• Job A:
Print the part of the Kubernetes page from "Sidekiq uses the" up to and including "terminating all processes.", word for word.

• Quoted text:
Skip to content

Kubernetes

Mike Perham edited this page Oct 31, 2023 · 18 revisions

From a network architecture perspective, Sidekiq runs as a cluster of worker processes "around" a Redis server. This page provides information on how to operate a Sidekiq cluster using Kubernetes.

Basic Setup

Running and connecting to Redis...

Safe Shutdown

How to configure k8s to get a clean shutdown with TSTP and TERM...

During the termination lifecycle, k8s will send a SIGTERM to the root process on each pod:

In practice, this means your application needs to handle the SIGTERM message and begin shutting down when it receives it. This means saving all data that needs to be saved, closing down network connections, finishing any work that is left, and other similar tasks.

Sidekiq uses the TERM signal to start shutting down within the timeout/-t seconds.

k8s also has its own concept of a grace period, indicated by the terminationGracePeriodSeconds in the pod's configuration. k8s will wait this amount of time before sending a SIGKILL to the container, forcefully terminating all processes.

It's recommend to have the Sidekiq timeout set to a value less than the k8s terminationGracePeriodSeconds. If using the default Sidekiq timeout of 25 seconds, setting terminationGracePeriodSeconds in k8s to 30 seconds is recommended (the k8s default).

ATTENTION

Do not run sidekiq with a shell command like this: command: ["/bin/sh","-c", "bundle exec sidekiq -t 100 -e production --config config/sidekiq_custom.yml"]

If you use this approach, the TERM signal gets delivered only to the shell process, not to sidekiq directly (and therefore sidekiq doesn't terminate reliably - but only via the SIGKILL command which is triggered after terminationGracePeriodSeconds (default 30 seconds)). If you have a longer terminationGracePeriodSeconds sidekiq will continue to run until it get's SIGKILL-ed!

Better use following approach:

apiVersion: apps/v1
kind: Deployment
metadata:
  name: sidekiq-deployment
spec:
  ...
  template:
    ...
    spec:
      terminationGracePeriodSeconds: 120 # wait a bit longer to shut it down
      containers:
        - name: sidekiq
          ...
          command: ["bundle", "exec", "sidekiq"]
          args: ["-t", "100", "-e", "production", "-C", "config/custom_sidekiq_config.yml"]
      ...

With this setup, you also don't need the often mentioned preStop-hook:

# NOT NEEDED!

• Rows from a data collection:
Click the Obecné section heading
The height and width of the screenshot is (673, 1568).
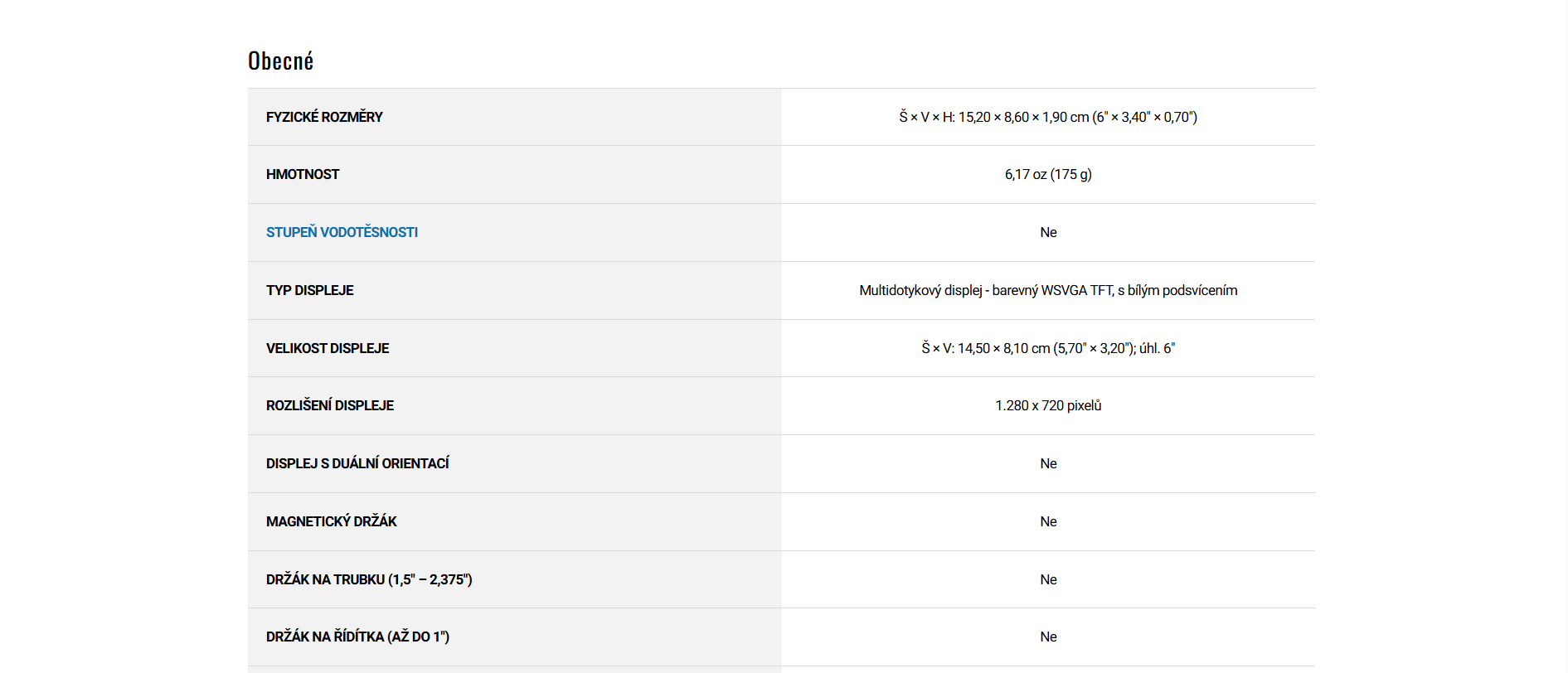pyautogui.click(x=281, y=61)
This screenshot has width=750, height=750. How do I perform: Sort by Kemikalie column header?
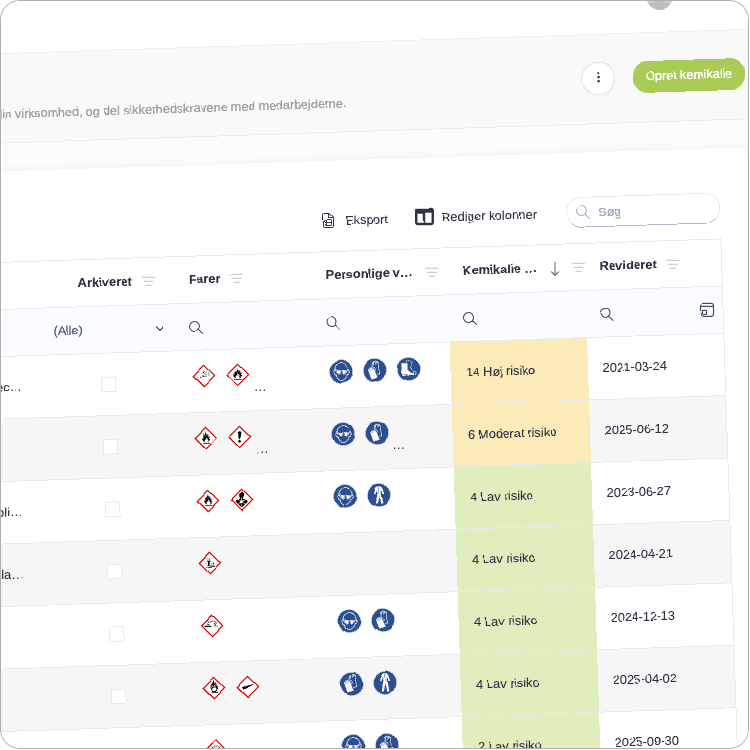point(500,270)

• Job B:
Arrange the lines of the data collection rows as a Markdown table with the columns n (the line number) and Line (the line itself), and skip any blank lines. Leave the pictures out of the table.

• Correct answer A:
Sidekiq uses the TERM signal to start shutting down within the timeout/-t seconds.

k8s also has its own concept of a grace period, indicated by the terminationGracePeriodSeconds in the pod's configuration. k8s will wait this amount of time before sending a SIGKILL to the container, forcefully terminating all processes.

• Correct answer B:
| n | Line |
|---|---|
| 1 | Click the Obecné section heading |
| 2 | The height and width of the screenshot is (673, 1568). |
| 3 | pyautogui.click(x=281, y=61) |
| 4 | This screenshot has width=750, height=750. How do I perform: Sort by Kemikalie column header? |
| 5 | point(500,270) |